On Wed, Sep 15, 2021 at 11:40:31AM -0400, John Snow wrote:
> A few new annoyances. Of note is the new warning for an unspecified
> encoding when opening a text file, which actually does indicate a
> potentially real problem; see
> https://www.python.org/dev/peps/pep-0597/#motivation
>
> Use LC_CTYPE to determine an encoding to use for interpreting QEMU's
> terminal output. Note that Python states: "language code and encoding
> may be None if their values cannot be determined" -- use a platform
> default as a backup.
>
> Signed-off-by: John Snow <jsnow@redhat.com>
> ---
> python/qemu/machine/machine.py | 9 ++++++++-
> python/setup.cfg | 1 +
> 2 files changed, 9 insertions(+), 1 deletion(-)
>
> diff --git a/python/qemu/machine/machine.py b/python/qemu/machine/machine.py
> index a7081b1845..51b6e79a13 100644
> --- a/python/qemu/machine/machine.py
> +++ b/python/qemu/machine/machine.py
> @@ -19,6 +19,7 @@
>
> import errno
> from itertools import chain
> +import locale
> import logging
> import os
> import shutil
> @@ -290,8 +291,14 @@ def get_pid(self) -> Optional[int]:
> return self._subp.pid
>
> def _load_io_log(self) -> None:
> + # Assume that the output encoding of QEMU's terminal output
> + # is defined by our locale. If indeterminate, use a platform default.
> + _, encoding = locale.getlocale()
> + if encoding is None:
> + encoding = locale.getpreferredencoding(do_setlocale=False)
Do we really need this getpreferredencoding ? IIUC, this is a sign
that the application is buggy by not calling
locale.setlocale(locale.LC_ALL, '')
during its main() method, which I think we can just delegate to the
code in question to fix.

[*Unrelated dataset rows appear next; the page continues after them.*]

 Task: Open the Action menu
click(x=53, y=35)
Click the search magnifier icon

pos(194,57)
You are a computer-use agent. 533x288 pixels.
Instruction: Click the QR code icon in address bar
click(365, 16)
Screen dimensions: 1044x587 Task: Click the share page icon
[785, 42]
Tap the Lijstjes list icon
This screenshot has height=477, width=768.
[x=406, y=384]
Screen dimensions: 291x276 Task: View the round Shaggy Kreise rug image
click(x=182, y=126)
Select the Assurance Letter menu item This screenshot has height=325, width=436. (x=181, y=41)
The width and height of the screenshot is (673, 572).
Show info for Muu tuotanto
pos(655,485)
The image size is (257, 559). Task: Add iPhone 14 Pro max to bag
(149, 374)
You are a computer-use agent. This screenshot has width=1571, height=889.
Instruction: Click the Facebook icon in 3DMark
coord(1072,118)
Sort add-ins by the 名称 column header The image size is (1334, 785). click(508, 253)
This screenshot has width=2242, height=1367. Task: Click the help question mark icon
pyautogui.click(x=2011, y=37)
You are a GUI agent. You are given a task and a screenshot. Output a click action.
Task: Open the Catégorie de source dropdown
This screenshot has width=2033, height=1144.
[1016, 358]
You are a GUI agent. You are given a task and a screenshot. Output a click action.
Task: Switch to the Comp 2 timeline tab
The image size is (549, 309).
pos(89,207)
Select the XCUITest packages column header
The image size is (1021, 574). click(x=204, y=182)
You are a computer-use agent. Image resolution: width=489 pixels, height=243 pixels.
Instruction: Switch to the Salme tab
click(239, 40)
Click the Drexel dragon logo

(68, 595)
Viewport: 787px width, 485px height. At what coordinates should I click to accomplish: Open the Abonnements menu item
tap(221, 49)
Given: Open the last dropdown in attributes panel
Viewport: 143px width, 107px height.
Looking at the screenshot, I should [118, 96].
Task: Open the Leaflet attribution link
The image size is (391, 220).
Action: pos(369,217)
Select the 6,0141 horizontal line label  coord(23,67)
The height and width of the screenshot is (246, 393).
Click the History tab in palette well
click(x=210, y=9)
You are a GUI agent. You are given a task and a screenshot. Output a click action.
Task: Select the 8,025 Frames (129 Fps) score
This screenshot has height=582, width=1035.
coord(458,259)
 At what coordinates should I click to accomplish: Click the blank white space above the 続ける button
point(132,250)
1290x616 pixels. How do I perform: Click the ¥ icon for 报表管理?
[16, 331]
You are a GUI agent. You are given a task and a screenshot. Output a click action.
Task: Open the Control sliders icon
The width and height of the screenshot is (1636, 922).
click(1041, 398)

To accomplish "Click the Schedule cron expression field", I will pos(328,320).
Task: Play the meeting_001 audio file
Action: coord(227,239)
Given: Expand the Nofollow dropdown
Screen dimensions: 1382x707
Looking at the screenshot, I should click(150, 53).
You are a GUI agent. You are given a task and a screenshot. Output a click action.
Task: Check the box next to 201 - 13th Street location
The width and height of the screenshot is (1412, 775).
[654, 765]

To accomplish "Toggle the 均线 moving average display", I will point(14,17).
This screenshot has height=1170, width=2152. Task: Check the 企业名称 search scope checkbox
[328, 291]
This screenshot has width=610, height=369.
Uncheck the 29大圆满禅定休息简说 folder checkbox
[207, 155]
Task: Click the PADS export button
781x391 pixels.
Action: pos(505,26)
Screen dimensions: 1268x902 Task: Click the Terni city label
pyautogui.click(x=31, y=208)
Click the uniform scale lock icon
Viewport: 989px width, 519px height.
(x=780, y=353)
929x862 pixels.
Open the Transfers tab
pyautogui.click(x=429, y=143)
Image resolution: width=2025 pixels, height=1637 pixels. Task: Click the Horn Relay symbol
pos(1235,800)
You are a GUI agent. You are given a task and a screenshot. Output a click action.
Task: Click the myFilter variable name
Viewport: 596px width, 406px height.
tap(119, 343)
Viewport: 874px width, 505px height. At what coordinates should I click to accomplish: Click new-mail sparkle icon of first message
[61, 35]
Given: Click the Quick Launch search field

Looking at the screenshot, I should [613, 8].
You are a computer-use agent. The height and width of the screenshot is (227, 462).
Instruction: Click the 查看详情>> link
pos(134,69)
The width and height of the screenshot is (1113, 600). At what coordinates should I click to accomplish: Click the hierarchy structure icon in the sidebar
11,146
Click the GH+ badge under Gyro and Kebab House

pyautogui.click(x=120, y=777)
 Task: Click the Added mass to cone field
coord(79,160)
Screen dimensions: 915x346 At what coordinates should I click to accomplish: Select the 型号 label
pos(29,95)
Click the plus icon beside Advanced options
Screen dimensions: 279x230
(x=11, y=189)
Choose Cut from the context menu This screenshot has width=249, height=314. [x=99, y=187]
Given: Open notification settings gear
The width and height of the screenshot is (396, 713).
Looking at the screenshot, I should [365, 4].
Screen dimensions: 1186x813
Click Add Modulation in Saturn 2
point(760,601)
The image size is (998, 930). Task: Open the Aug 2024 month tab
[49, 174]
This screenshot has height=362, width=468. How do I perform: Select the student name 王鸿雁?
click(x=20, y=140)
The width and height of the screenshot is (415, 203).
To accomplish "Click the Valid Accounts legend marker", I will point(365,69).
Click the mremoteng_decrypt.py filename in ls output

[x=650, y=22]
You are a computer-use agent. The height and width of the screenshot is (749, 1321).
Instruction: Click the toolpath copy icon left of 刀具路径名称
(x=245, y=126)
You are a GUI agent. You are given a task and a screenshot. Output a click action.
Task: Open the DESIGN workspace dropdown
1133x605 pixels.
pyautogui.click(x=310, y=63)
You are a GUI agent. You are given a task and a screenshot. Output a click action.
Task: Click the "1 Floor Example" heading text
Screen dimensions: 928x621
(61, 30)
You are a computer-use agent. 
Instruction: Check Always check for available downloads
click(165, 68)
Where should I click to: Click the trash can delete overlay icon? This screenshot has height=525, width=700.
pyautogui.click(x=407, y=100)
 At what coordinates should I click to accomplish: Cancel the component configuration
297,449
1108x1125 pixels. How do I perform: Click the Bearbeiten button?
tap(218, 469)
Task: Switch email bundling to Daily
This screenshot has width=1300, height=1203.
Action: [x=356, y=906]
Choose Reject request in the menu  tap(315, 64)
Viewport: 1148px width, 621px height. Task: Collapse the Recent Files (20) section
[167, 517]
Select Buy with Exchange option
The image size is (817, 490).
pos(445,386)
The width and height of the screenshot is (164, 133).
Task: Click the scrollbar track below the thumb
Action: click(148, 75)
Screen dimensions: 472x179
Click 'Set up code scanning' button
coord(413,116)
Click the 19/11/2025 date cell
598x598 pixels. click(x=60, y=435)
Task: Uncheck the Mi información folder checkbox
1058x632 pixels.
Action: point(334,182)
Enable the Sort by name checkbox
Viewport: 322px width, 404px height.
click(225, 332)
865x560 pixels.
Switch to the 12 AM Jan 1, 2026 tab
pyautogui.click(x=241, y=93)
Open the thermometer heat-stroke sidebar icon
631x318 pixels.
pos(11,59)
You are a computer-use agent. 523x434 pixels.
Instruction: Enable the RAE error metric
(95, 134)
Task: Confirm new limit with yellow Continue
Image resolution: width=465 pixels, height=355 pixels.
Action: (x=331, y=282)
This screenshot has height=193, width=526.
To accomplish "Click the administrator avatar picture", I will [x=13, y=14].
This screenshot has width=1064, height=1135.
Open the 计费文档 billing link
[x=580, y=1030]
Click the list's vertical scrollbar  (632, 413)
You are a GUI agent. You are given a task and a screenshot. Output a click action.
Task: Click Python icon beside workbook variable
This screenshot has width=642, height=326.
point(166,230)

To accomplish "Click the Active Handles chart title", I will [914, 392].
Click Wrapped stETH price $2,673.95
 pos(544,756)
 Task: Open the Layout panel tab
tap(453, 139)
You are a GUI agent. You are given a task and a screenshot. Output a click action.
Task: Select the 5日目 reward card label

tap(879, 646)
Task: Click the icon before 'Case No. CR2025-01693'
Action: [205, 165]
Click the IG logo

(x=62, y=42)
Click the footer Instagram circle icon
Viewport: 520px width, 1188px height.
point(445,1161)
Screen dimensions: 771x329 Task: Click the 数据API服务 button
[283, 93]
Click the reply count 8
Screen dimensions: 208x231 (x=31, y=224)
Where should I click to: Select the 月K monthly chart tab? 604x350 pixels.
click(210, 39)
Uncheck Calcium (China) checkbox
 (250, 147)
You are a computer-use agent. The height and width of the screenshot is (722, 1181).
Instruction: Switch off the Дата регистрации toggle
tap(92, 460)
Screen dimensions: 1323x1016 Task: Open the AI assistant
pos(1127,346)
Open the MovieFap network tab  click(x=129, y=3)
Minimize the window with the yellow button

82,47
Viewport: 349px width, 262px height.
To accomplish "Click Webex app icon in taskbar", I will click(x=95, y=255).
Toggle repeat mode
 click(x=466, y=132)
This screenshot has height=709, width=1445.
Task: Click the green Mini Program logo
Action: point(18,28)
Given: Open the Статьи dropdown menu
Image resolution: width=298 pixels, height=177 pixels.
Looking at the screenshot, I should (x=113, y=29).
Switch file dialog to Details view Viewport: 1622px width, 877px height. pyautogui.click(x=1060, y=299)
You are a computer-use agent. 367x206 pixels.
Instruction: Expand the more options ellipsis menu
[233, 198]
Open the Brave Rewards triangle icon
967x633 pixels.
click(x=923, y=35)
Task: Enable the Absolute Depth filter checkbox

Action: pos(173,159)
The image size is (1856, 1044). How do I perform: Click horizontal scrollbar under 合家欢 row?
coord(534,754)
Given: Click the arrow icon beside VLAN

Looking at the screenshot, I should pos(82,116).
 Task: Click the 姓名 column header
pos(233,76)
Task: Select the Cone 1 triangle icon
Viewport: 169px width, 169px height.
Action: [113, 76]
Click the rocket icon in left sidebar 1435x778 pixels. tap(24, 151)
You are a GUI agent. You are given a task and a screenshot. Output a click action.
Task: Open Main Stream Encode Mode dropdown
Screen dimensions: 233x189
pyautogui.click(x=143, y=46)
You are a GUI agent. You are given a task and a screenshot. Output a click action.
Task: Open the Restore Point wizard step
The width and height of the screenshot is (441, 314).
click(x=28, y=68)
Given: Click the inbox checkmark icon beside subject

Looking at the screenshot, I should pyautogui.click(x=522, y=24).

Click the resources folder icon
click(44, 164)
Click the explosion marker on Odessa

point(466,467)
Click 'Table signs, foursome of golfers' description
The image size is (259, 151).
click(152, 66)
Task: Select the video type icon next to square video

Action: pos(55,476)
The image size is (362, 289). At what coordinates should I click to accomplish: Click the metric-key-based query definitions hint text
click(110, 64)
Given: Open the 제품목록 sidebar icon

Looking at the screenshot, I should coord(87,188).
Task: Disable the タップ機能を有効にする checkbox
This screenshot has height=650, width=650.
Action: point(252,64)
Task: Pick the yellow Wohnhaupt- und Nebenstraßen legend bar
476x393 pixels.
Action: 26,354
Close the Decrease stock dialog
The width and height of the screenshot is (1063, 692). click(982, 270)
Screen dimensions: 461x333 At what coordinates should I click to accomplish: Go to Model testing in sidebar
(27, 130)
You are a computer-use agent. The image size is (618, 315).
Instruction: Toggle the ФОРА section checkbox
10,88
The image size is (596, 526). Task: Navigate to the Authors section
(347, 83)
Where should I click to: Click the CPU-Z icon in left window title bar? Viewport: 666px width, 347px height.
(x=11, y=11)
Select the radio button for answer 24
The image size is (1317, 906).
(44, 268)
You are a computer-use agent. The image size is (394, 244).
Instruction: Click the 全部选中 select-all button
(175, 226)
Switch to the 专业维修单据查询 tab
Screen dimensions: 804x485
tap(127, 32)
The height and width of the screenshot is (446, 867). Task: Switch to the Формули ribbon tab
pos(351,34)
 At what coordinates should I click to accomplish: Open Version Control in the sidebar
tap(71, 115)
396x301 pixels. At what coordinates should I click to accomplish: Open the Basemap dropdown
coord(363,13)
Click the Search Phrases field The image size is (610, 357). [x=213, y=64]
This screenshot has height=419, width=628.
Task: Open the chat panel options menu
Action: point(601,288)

Missing setlocale will affect everything
they run, so doing workarounds in only 1 place is not worth it IMHO
I genuinely don't know! (And, I try to keep the Python code free from assuming Linux as much as I can help it.)
Python's getlocale documentation states: "language code and encoding may be None if their values cannot be determined."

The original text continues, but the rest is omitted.